### WHAT IS EXPECTED
Reproduce the data exactly. Omit no record.
# # # # #
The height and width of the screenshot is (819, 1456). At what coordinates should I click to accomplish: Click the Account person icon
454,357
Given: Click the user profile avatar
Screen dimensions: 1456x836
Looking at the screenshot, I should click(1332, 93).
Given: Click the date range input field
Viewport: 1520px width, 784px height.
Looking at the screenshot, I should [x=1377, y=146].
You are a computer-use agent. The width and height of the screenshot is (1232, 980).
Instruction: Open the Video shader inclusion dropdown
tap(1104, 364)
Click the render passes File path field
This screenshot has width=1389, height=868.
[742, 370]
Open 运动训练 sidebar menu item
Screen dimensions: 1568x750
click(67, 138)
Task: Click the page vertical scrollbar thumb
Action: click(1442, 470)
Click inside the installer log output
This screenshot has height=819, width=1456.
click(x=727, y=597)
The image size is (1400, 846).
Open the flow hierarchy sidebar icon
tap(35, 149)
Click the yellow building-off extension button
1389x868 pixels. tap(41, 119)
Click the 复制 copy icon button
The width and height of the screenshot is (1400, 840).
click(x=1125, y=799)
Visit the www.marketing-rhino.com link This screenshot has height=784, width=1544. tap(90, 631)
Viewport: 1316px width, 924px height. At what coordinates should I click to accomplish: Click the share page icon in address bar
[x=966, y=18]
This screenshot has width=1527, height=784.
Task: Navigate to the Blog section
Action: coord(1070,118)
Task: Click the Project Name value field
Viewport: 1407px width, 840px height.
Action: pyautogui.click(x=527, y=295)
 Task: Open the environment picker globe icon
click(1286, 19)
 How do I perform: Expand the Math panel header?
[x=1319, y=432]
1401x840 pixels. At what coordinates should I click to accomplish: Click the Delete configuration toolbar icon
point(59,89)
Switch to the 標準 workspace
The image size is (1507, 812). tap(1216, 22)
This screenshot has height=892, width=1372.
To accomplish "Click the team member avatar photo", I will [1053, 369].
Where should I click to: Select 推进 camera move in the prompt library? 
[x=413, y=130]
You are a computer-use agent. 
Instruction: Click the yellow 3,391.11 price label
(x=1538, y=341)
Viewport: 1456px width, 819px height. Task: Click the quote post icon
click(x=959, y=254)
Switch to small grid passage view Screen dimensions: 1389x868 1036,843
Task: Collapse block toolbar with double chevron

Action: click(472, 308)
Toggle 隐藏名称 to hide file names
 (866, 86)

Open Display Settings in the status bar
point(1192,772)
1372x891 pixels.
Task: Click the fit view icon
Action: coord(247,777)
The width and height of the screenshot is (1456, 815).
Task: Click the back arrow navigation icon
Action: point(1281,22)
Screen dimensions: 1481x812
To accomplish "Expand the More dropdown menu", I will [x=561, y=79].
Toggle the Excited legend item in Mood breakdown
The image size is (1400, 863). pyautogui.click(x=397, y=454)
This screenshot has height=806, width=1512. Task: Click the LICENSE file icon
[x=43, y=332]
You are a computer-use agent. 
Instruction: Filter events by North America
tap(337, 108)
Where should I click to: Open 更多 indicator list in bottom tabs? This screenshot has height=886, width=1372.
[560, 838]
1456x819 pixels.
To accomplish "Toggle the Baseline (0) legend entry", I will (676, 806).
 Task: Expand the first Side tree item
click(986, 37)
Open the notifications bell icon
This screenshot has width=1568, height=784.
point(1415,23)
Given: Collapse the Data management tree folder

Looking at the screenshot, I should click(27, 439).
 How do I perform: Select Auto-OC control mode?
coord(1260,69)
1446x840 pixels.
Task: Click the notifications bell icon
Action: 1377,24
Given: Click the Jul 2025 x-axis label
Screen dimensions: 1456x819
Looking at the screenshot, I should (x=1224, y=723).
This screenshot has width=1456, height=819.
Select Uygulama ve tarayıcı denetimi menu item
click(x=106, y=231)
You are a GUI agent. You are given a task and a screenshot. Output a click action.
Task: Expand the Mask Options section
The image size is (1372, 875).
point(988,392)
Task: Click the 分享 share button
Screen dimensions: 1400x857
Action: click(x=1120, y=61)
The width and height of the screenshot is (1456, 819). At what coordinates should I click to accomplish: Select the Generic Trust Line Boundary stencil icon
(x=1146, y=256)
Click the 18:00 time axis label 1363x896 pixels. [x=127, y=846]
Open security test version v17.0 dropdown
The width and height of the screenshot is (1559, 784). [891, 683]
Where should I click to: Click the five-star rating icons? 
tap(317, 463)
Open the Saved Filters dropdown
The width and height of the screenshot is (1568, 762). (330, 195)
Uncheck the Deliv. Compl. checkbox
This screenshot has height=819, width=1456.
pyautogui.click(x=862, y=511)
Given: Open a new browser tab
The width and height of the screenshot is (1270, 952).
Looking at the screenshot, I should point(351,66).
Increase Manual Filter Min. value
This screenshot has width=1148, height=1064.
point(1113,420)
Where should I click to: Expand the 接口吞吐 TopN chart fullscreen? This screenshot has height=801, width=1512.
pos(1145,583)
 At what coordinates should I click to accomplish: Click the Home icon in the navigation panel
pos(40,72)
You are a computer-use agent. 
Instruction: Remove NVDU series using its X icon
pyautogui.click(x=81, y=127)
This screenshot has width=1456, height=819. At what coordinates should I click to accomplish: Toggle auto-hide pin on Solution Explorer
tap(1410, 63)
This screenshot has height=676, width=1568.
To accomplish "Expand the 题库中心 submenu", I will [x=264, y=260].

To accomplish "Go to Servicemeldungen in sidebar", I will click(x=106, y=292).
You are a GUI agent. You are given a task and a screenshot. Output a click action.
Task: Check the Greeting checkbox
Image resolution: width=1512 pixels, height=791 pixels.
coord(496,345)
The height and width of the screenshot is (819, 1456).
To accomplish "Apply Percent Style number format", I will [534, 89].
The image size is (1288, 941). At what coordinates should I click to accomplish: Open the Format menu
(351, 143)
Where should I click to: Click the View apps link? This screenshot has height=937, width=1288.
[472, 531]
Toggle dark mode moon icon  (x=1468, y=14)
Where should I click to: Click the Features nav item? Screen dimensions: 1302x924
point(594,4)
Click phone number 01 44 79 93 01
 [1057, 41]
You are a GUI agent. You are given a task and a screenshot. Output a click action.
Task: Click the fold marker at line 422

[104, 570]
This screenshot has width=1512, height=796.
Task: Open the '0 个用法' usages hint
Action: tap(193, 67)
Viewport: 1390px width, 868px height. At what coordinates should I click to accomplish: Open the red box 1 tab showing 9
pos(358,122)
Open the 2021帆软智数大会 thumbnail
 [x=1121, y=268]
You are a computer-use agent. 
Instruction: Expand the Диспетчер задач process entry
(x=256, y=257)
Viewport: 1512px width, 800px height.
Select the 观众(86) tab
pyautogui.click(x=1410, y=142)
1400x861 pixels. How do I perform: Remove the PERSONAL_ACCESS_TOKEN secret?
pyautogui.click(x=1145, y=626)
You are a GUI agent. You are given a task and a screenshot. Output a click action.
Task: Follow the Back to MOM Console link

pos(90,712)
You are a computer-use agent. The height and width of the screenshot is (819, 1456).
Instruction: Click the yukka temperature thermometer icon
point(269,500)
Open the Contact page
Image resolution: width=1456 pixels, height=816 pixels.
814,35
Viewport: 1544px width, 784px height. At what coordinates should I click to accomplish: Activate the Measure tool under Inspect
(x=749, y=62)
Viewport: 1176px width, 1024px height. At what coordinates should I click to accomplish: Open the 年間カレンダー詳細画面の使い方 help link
# # # # #
### OUTPUT OF THE TASK
The height and width of the screenshot is (819, 1456). At what coordinates should I click to accomplish: Click the Account person icon
454,357
Given: Click the user profile avatar
Screen dimensions: 1456x836
Looking at the screenshot, I should click(1332, 93).
Given: Click the date range input field
Viewport: 1520px width, 784px height.
Looking at the screenshot, I should [x=1377, y=146].
You are a computer-use agent. The width and height of the screenshot is (1232, 980).
Instruction: Open the Video shader inclusion dropdown
tap(1104, 364)
Click the render passes File path field
This screenshot has width=1389, height=868.
[742, 370]
Open 运动训练 sidebar menu item
Screen dimensions: 1568x750
click(67, 138)
Task: Click the page vertical scrollbar thumb
Action: click(1442, 470)
Click inside the installer log output
This screenshot has height=819, width=1456.
click(x=727, y=597)
The image size is (1400, 846).
Open the flow hierarchy sidebar icon
tap(35, 149)
Click the yellow building-off extension button
1389x868 pixels. tap(41, 119)
Click the 复制 copy icon button
The width and height of the screenshot is (1400, 840).
click(x=1125, y=799)
Visit the www.marketing-rhino.com link This screenshot has height=784, width=1544. tap(90, 631)
Viewport: 1316px width, 924px height. At what coordinates should I click to accomplish: Click the share page icon in address bar
[x=966, y=18]
This screenshot has width=1527, height=784.
Task: Navigate to the Blog section
Action: coord(1070,118)
Task: Click the Project Name value field
Viewport: 1407px width, 840px height.
Action: pyautogui.click(x=527, y=295)
 Task: Open the environment picker globe icon
click(1286, 19)
 How do I perform: Expand the Math panel header?
[x=1319, y=432]
1401x840 pixels. At what coordinates should I click to accomplish: Click the Delete configuration toolbar icon
point(59,89)
Switch to the 標準 workspace
The image size is (1507, 812). tap(1216, 22)
This screenshot has height=892, width=1372.
To accomplish "Click the team member avatar photo", I will [1053, 369].
Where should I click to: Select 推进 camera move in the prompt library? 
[x=413, y=130]
You are a computer-use agent. 
Instruction: Click the yellow 3,391.11 price label
(x=1538, y=341)
Viewport: 1456px width, 819px height. Task: Click the quote post icon
click(x=959, y=254)
Switch to small grid passage view Screen dimensions: 1389x868 1036,843
Task: Collapse block toolbar with double chevron

Action: click(472, 308)
Toggle 隐藏名称 to hide file names
 (866, 86)

Open Display Settings in the status bar
point(1192,772)
1372x891 pixels.
Task: Click the fit view icon
Action: coord(247,777)
The width and height of the screenshot is (1456, 815).
Task: Click the back arrow navigation icon
Action: point(1281,22)
Screen dimensions: 1481x812
To accomplish "Expand the More dropdown menu", I will [x=561, y=79].
Toggle the Excited legend item in Mood breakdown
The image size is (1400, 863). pyautogui.click(x=397, y=454)
This screenshot has height=806, width=1512. Task: Click the LICENSE file icon
[x=43, y=332]
You are a computer-use agent. 
Instruction: Filter events by North America
tap(337, 108)
Where should I click to: Open 更多 indicator list in bottom tabs? This screenshot has height=886, width=1372.
[560, 838]
1456x819 pixels.
To accomplish "Toggle the Baseline (0) legend entry", I will (676, 806).
 Task: Expand the first Side tree item
click(986, 37)
Open the notifications bell icon
This screenshot has width=1568, height=784.
point(1415,23)
Given: Collapse the Data management tree folder

Looking at the screenshot, I should click(27, 439).
 How do I perform: Select Auto-OC control mode?
coord(1260,69)
1446x840 pixels.
Task: Click the notifications bell icon
Action: 1377,24
Given: Click the Jul 2025 x-axis label
Screen dimensions: 1456x819
Looking at the screenshot, I should (x=1224, y=723).
This screenshot has width=1456, height=819.
Select Uygulama ve tarayıcı denetimi menu item
click(x=106, y=231)
You are a GUI agent. You are given a task and a screenshot. Output a click action.
Task: Expand the Mask Options section
The image size is (1372, 875).
point(988,392)
Task: Click the 分享 share button
Screen dimensions: 1400x857
Action: click(x=1120, y=61)
The width and height of the screenshot is (1456, 819). At what coordinates should I click to accomplish: Select the Generic Trust Line Boundary stencil icon
(x=1146, y=256)
Click the 18:00 time axis label 1363x896 pixels. [x=127, y=846]
Open security test version v17.0 dropdown
The width and height of the screenshot is (1559, 784). [891, 683]
Where should I click to: Click the five-star rating icons? 
tap(317, 463)
Open the Saved Filters dropdown
The width and height of the screenshot is (1568, 762). (330, 195)
Uncheck the Deliv. Compl. checkbox
This screenshot has height=819, width=1456.
pyautogui.click(x=862, y=511)
Given: Open a new browser tab
The width and height of the screenshot is (1270, 952).
Looking at the screenshot, I should point(351,66).
Increase Manual Filter Min. value
This screenshot has width=1148, height=1064.
point(1113,420)
Where should I click to: Expand the 接口吞吐 TopN chart fullscreen? This screenshot has height=801, width=1512.
pos(1145,583)
 At what coordinates should I click to accomplish: Click the Home icon in the navigation panel
pos(40,72)
You are a computer-use agent. 
Instruction: Remove NVDU series using its X icon
pyautogui.click(x=81, y=127)
This screenshot has width=1456, height=819. At what coordinates should I click to accomplish: Toggle auto-hide pin on Solution Explorer
tap(1410, 63)
This screenshot has height=676, width=1568.
To accomplish "Expand the 题库中心 submenu", I will [x=264, y=260].

To accomplish "Go to Servicemeldungen in sidebar", I will click(x=106, y=292).
You are a GUI agent. You are given a task and a screenshot. Output a click action.
Task: Check the Greeting checkbox
Image resolution: width=1512 pixels, height=791 pixels.
coord(496,345)
The height and width of the screenshot is (819, 1456).
To accomplish "Apply Percent Style number format", I will [534, 89].
The image size is (1288, 941). At what coordinates should I click to accomplish: Open the Format menu
(351, 143)
Where should I click to: Click the View apps link? This screenshot has height=937, width=1288.
[472, 531]
Toggle dark mode moon icon  (x=1468, y=14)
Where should I click to: Click the Features nav item? Screen dimensions: 1302x924
point(594,4)
Click phone number 01 44 79 93 01
 [1057, 41]
You are a GUI agent. You are given a task and a screenshot. Output a click action.
Task: Click the fold marker at line 422

[104, 570]
This screenshot has width=1512, height=796.
Task: Open the '0 个用法' usages hint
Action: tap(193, 67)
Viewport: 1390px width, 868px height. At what coordinates should I click to accomplish: Open the red box 1 tab showing 9
pos(358,122)
Open the 2021帆软智数大会 thumbnail
 [x=1121, y=268]
You are a computer-use agent. 
Instruction: Expand the Диспетчер задач process entry
(x=256, y=257)
Viewport: 1512px width, 800px height.
Select the 观众(86) tab
pyautogui.click(x=1410, y=142)
1400x861 pixels. How do I perform: Remove the PERSONAL_ACCESS_TOKEN secret?
pyautogui.click(x=1145, y=626)
You are a GUI agent. You are given a task and a screenshot. Output a click action.
Task: Follow the Back to MOM Console link

pos(90,712)
You are a computer-use agent. The height and width of the screenshot is (819, 1456).
Instruction: Click the yukka temperature thermometer icon
point(269,500)
Open the Contact page
Image resolution: width=1456 pixels, height=816 pixels.
814,35
Viewport: 1544px width, 784px height. At what coordinates should I click to accomplish: Activate the Measure tool under Inspect
(x=749, y=62)
Viewport: 1176px width, 1024px height. At what coordinates should I click to accomplish: Open the 年間カレンダー詳細画面の使い方 help link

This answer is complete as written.